Ecco, come questa cosa non sia visibile davvero mi stupisce. Forse aveva ragione Edgar A. Poe quando diceva che il modo migliore di nascondere una cosa è metterla sotto gli occhi di tutti. Tanto nessuno pare veda un cazzo.

C’è un aspetto forse appena meno visibile ma ancora più profondo. Il Gp ribalta le responsabilità. Così come durante il lockdown il responsabile era il runner o chi portava fuori il cane, oggi il responsabile è chi non ha il Gp. Non una sanità smantellata da decenni di saccheggio perpetrato da governi sia di destra che di “sinistra”, non una logica che ha scardinato la medicina sul territorio in favore dei grandi centri ospedalieri (e la pandemia ha dimostrato quanto sia importante avere presidi medici distribuiti capillarmente sul territorio), non le decisioni prese da Confindustria che hanno fatto lavorare gli operai anche in pieno picco pandemico. Niente di tutto questo. Il colpevole è il singolo. Che andava a correre, che usciva a passeggiare e che oggi non ha il Gp.

È il rovesciamento sul singolo, la strategia. Semplice e facile: metti gli uni contro gli altri. Crei un pensiero unico e chi vi aderisce ha privilegi e accessi riservati. Gli altri si fottano, troppo ignoranti per essere presi in considerazione.

Non è la politica del governo – di questo governo in particolare – a stupirmi. La logica è sempre la stessa: proteggere il profitto, disincentivare l’aggregazione su basi sociali e conflittuali. È persino ammirevole la capacità di adattamento del sistema alle situazioni. Mi sorprende la cecità di chi si dice “compagno” e poi di fatto non vede quelle dinamiche che un compagno dovrebbe sempre saper vedere.

Lo sberlone del lockdown, la famigerata primavera 2020, è stato un colpo da cui non è stato facile riprendersi.
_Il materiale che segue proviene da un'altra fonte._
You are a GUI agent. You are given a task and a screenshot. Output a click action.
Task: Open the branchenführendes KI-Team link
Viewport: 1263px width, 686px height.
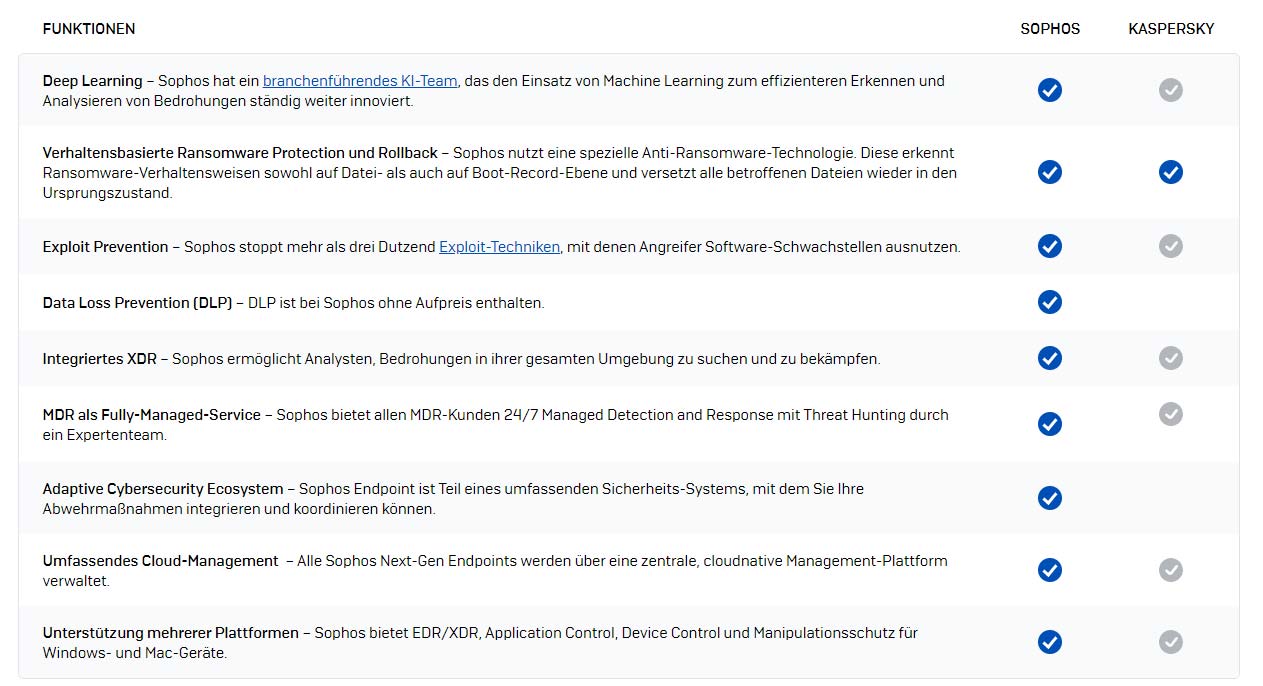(360, 81)
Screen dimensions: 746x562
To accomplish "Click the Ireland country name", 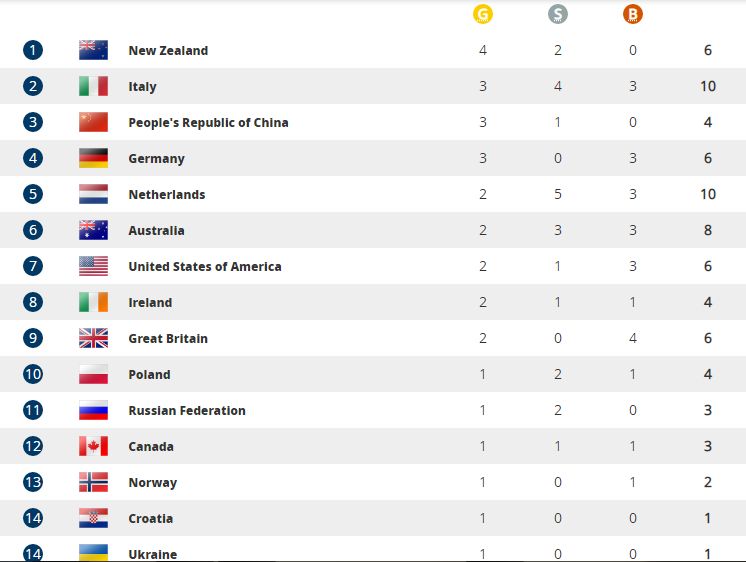I will pos(150,303).
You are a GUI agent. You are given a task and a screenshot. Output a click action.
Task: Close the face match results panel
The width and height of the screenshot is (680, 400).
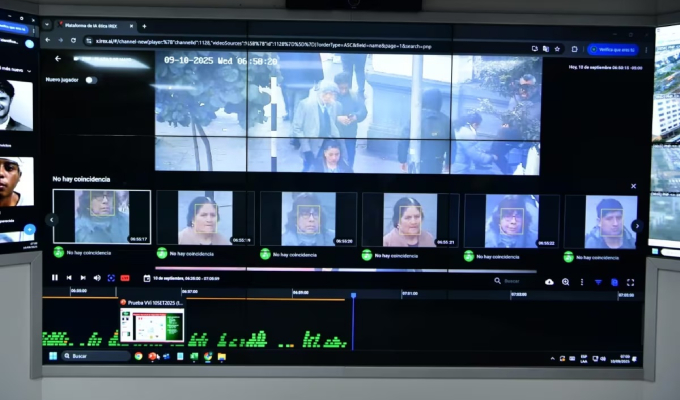click(x=633, y=186)
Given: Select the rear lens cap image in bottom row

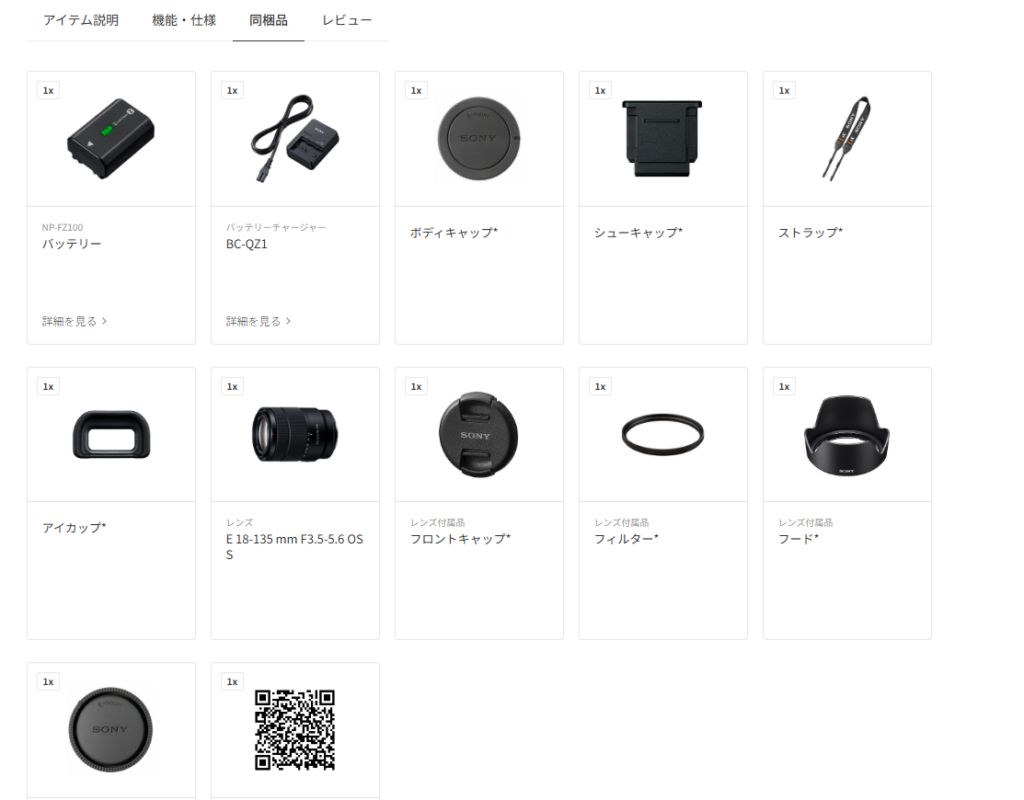Looking at the screenshot, I should click(110, 729).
Ricordo che verso metà aprile avevo smesso di informarmi. Leggevo solo i numeri, cercando un barlume di oggettività, cercando di fare delle previsioni. Però per quasi due settimane ho lasciato perdere ogni analisi. Penso che questa reazione, più o meno intensa, l’abbiamo avuta in molti. La fatica di prendere in considerazione la realtà, di sfuggire alla logica dell’emergenza – fuga davvero complicata durante il lockdown, perché lo scenario fatto di strade deserte ti calava in un contesto assolutamente nuovo, sconosciuto, che non aiutava a fare luce e chiarezza.
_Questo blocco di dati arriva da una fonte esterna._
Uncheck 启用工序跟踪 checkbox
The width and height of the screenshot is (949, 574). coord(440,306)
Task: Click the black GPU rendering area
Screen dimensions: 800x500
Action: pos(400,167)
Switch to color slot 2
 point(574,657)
Ecco, io ho la sensazione che, soprattutto fra compagni, molti non si siano mai davvero ripresi. Ho percepito una implicita adesione alla narrazione dominante, all’affidarsi a chi ci governa farneticando di responsabilità e doveri verso gli altri, tutti uniti per uscirne insieme. Le differenze di classe, le differenze di responsabilità, i rapporti di forza, tutto cancellato. Stringiamoci insieme, #andratuttobene e così poi possiamo riprendere a begare fra noi. Sospendiamo l’attività critica. Come se fosse tutto cristallizzato dall’emergenza. Ma in realtà si è fermato solo il dissenso. L’attività padronale ha continuato e continua imperterrita, con la massiccia arma a disposizione del “se non fai così sei un untore assassino”.
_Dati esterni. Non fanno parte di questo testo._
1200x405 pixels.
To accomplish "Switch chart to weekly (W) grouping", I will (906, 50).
In questi giorni ci sono stati scontri a Trieste. I lavoratori portuali avevano deciso di bloccare il porto, contro le politiche del Gp e tutto quel che ne deriva per loro. È forse bene ricordare che i lavoratori della logistica sono stati i più mazzolati, hanno lavorato sempre, anche durante il lockdown duro, senza nessuna protezione, senza alcun tipo di misura di contenimento pandemico. Se in una scuola, alla presenza di un positivo al covid, si bloccava l’insegnamento, tutto ciò non è successo mai per questo comparto produttivo. L’istruzione si poteva fermare, la logistica no. A nessun costo.

Ora: mi risulta molto difficile cercare di spiegare che quando gli operai manifestano, l’attenzione deve andare lì. Aspettarsi l’operaio che ha piena coscienza, che ha il manifesto in tasca, che ha la tuta blu è nostalgico e idiota. Per dare battaglia tocca mettere mani e piedi nella merda. Ho letto e sentito vari interventi e contributi relativi a questa lotta. Alcuni assolutamente circostanziati e condivisibili. Altri contenevano alcuni passaggi contestabili, altri non centravano proprio il bersaglio. Per chi è comunista è un lavoro da fare. Immaginarsi sempre e comunque la battaglia pulita, giusta, motivata, che non sbaglia i piani, che usa parole che riconosciamo “altrimenti nemmeno mi ci metto”, è un atteggiamento conservatore e reazionario.

Bisogna buttarcisi dentro. Districare la matassa, avere chiari gli obiettivi e dove sono le “linee di frattura” reali, quelle che interessano chi ha a cuore il rovesciamento dello stato di cose presenti.

Chiaro che c’è confusione. Chiaro che a volte i collegamenti non li trovi, le contraddizioni abbondando, i fasci te li ritrovi in piazza e invece di limitarti a schifarli tocca scendere in piazza e riprendersela, perché se loro sono lì vuole dire che non ci siamo stati noi.

Ci sono tanti colori, come in una libreria con tanti libri. Quando ti decidi a fare lo sforzo, a cercare i nessi, a trovare l’ordine giusto, a capire chi deve stare vicino a chi e perché, diventa bello, diventa armonico, diventa lotta.

Perché abbiamo tutti gli strumenti.

acqua in sala

L’antipioggia pende dalla doccia, facendo cadere acqua nella vasca da bagno. I pantaloni invece se ne stanno appesi alla maniglia della camera. Gli scarponcini, con chiazze più scure sulle punte, sono normalmente riposti in ingresso. È venuta giù un sacco di acqua. E tanta ne verrà ancora, fra oggi e domani. Ambiente ostile, Milano. Avevo una commissione da fare, coprendo una di quelle distanze che in macchina sono poca roba ma a piedi superano i 15/20 min di cammino. La macchina è un mezzo impossibile, almeno per me che amo guidare ma amo anche lo spazio, il poter disegnare traiettorie, usare tutte le marce, impostare le curve. In città non è così. E poi dove la vado a rimettere dopo che l’ho presa?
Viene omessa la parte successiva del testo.